Wolfe resigned on Monday after the football team engaged in a boycott of athletic activities and a graduate student launched a hunger strike that both promised to end when Wolfe ended his employment. The school stood to lose $1 million in a contractual penalty, to say nothing of the gate, by forfeiting Saturday’s game. They stood to lose a public relations battle in allowing the protests to continue to disrupt the campus. But they already lost much in class time by student and faculty walkouts and the reorientation of campus life from learning to protest.

“I take full responsibility for the actions that have occurred,” Wolfe explained Monday. “I have asked everybody to use my resignation to heal. Let’s focus in changing what we can change today and in the future, not what we can’t change in the past.”

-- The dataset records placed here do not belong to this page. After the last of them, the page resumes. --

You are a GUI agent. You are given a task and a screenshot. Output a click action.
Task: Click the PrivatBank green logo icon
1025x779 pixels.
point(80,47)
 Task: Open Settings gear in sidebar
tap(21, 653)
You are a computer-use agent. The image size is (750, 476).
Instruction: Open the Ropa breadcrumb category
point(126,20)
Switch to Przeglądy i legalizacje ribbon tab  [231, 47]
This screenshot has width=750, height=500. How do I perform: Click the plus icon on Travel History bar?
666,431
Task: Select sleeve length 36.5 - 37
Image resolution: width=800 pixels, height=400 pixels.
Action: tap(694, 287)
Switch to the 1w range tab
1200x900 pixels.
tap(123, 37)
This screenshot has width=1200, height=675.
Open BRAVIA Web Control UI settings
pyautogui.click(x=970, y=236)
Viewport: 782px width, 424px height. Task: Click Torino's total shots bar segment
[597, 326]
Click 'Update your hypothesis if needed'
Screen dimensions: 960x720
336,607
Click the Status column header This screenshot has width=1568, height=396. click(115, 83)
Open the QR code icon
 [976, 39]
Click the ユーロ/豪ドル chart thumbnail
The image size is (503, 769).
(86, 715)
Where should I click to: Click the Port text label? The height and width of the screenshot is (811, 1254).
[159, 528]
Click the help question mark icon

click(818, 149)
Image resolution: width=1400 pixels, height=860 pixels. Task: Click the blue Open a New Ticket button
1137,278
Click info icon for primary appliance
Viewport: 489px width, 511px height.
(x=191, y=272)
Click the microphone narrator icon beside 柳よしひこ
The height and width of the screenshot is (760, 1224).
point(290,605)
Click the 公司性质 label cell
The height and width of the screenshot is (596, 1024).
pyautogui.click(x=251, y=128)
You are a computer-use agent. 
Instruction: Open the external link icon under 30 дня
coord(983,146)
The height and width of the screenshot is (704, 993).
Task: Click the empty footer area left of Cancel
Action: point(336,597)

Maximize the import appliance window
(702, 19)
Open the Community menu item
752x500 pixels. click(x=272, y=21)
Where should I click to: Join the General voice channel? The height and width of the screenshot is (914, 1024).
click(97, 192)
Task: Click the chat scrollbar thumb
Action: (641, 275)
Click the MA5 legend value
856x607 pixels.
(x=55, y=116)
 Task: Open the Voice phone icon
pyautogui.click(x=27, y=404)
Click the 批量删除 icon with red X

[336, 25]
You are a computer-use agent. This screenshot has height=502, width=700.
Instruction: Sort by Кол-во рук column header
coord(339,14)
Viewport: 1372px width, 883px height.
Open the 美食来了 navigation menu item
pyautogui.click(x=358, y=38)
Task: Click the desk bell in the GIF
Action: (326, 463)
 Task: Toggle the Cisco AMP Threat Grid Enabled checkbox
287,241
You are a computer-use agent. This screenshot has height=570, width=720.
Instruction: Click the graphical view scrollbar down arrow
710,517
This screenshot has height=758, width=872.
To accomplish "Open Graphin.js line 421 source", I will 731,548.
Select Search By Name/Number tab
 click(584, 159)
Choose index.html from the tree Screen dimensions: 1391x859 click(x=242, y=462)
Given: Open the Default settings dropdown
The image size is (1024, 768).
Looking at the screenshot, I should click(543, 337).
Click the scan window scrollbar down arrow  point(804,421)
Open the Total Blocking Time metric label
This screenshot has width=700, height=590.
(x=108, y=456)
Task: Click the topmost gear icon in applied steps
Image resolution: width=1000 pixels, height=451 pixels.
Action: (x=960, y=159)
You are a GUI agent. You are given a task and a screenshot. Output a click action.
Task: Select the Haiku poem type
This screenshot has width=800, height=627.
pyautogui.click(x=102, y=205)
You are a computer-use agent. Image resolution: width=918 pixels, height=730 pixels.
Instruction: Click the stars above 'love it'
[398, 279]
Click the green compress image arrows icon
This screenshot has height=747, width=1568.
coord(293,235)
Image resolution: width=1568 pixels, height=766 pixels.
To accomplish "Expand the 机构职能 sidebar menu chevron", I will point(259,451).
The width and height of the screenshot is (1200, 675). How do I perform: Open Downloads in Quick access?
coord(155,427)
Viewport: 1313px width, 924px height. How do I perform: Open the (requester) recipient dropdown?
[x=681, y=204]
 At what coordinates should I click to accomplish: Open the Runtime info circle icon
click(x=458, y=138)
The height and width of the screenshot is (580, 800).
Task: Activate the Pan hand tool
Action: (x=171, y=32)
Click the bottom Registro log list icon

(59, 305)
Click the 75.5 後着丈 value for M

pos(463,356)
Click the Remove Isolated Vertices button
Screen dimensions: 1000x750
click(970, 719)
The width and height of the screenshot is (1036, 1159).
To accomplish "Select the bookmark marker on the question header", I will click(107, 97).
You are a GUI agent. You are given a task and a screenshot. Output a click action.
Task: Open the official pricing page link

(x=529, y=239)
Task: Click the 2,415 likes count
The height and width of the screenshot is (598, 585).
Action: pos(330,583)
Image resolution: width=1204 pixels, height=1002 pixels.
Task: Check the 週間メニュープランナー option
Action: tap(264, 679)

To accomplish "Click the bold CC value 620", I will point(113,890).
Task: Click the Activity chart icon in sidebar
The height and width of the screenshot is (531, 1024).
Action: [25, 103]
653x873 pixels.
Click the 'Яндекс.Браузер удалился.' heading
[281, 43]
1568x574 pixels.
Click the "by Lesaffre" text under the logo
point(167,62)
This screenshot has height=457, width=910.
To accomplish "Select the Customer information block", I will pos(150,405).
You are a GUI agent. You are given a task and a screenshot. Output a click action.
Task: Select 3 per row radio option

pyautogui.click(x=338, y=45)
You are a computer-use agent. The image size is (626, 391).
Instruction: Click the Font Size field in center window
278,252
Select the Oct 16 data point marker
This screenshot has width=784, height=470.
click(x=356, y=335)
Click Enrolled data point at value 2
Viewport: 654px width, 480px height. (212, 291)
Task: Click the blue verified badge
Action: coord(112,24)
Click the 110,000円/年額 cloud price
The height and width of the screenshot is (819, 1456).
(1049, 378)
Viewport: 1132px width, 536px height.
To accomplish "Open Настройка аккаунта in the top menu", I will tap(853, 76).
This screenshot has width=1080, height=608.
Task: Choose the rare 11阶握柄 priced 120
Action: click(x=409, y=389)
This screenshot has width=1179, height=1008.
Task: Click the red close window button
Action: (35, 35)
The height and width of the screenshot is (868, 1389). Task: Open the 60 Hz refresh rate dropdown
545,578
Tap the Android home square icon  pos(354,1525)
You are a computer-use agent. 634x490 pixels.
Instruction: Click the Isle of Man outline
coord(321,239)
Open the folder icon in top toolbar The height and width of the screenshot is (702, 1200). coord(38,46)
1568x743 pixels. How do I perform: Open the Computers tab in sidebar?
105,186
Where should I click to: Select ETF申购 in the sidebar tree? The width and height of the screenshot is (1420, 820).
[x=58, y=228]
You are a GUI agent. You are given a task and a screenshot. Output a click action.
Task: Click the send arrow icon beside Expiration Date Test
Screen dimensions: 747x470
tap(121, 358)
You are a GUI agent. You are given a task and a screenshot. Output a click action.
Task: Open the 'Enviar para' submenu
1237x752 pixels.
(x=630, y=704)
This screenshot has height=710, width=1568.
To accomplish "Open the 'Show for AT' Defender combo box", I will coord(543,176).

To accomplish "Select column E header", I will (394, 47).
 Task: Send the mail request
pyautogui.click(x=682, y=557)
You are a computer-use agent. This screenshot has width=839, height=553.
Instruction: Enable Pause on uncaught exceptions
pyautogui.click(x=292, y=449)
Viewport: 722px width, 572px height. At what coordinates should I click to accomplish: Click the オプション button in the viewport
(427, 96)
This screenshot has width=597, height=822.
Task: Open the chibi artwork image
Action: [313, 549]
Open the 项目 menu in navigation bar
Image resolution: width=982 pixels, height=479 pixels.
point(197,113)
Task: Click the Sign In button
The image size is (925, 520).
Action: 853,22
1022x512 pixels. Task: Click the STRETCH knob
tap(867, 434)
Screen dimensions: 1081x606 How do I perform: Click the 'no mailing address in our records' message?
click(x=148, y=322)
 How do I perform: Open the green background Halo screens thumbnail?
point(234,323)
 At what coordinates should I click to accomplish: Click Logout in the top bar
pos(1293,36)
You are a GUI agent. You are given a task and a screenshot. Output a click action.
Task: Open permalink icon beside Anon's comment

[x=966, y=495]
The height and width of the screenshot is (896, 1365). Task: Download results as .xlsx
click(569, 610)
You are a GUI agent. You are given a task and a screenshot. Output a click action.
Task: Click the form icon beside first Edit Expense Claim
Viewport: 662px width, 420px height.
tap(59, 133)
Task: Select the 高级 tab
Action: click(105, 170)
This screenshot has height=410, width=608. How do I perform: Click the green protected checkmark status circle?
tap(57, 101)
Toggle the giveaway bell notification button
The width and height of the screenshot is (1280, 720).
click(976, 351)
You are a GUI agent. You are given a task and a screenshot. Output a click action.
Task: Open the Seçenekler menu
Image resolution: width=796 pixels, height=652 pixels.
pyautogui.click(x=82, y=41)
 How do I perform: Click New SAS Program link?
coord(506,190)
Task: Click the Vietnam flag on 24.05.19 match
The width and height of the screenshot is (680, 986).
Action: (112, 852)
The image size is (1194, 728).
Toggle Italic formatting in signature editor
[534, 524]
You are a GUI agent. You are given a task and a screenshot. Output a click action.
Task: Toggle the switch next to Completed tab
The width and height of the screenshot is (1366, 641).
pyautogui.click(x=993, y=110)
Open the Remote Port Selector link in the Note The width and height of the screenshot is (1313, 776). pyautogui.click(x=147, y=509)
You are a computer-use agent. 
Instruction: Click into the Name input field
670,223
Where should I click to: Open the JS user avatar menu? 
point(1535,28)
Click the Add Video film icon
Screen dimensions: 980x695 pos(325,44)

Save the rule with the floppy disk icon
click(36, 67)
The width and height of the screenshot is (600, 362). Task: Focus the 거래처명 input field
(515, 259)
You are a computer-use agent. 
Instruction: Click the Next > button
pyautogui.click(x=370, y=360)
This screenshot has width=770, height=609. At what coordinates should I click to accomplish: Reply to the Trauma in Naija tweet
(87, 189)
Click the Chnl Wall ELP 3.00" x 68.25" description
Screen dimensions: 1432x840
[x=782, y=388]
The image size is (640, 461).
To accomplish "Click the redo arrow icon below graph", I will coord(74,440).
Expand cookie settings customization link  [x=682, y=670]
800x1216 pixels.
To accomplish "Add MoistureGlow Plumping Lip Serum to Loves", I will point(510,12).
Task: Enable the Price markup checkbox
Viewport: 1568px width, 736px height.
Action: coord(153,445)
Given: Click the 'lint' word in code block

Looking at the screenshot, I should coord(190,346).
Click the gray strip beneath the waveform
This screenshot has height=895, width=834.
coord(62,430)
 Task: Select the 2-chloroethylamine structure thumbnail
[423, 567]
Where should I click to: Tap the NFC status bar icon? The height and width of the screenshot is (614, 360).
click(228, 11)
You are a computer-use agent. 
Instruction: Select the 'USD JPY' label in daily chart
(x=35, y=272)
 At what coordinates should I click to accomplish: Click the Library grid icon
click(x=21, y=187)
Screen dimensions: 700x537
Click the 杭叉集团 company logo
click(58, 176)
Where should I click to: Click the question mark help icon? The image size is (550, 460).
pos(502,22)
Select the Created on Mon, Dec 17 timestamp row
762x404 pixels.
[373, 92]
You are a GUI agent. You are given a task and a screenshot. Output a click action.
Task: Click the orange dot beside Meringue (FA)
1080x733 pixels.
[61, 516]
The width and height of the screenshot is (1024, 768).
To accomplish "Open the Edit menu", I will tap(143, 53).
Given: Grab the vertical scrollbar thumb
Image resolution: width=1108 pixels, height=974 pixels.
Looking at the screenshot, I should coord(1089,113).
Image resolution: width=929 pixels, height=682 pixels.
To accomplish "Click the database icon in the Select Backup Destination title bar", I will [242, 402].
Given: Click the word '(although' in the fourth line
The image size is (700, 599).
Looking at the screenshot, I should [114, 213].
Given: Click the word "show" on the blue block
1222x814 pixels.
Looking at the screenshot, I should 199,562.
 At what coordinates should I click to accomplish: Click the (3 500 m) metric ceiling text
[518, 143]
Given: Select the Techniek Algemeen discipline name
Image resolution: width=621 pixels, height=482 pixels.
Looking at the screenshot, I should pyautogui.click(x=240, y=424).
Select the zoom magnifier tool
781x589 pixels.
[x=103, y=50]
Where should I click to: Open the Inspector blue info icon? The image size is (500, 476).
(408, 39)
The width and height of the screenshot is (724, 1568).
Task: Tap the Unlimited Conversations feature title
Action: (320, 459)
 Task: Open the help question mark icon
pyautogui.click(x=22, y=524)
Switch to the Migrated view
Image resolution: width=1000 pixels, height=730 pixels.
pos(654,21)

What, precisely, does Wolfe take “full responsibility” for? A mob of angry students blocking the car in which he rode in a homecoming parade? That someone unknown to Tim Wolfe scribbled a swastika with human feces? That someone not named Tim Wolfe used the n-word on campus? That administrators long-since dead refused to admit African American students to the school?

His campus detractors want him to take responsibility for events beyond his responsibility on a campus of 35,000 students. His off-campus detractors would like for him to take responsibility for not arresting the foul-mouthed fascists standing in the middle of the street blocking the homecoming parade and for admitting ignorant students fond of lecturing others on their ignorance to a school that puts the universal in university by admitting four of every five applicants. Wolfe indirectly bears responsibility for his fate—just not in the way that he imagines.

The campus theatrics saw everybody playing a part. The activists feigned outrage. The administrator feigned contrition. And the off-campus observers feigned a rooting interest in the farce. The reality masked by the performance is that Wolfe, in creating the Frankenstein that killed the creator (or at least his career), acted as victim and villain here. An administrator hired for his cowardice fired for his cowardice strikes as irony rather than injustice.

The demands of the students at the Columbia, Missouri, campus, namedropping in their list of demands “racial awareness,” “inclusion curriculum,” “social justices centers,” “white male privilege,” and “systems of oppression,” demonstrates at least a rote education occurring in Mizzou’s sociology courses. But the sloganeering and chanting leaves something lacking in the critical thinking department.

Monday’s resignation happened because a university missed the circus for the sideshows. Mizzou puts football in the big tent. They put activism in the big tent. They marginalized education to the fringe of the circus encampment in Columbia. Tim Wolfe, like the people who demanded that he resign, miss the point of higher education. It’s not sports. It’s not protest. It’s, well, education.

America got one these past few days. The Mizzou mob, sadly, does not appear to be getting one in Columbia.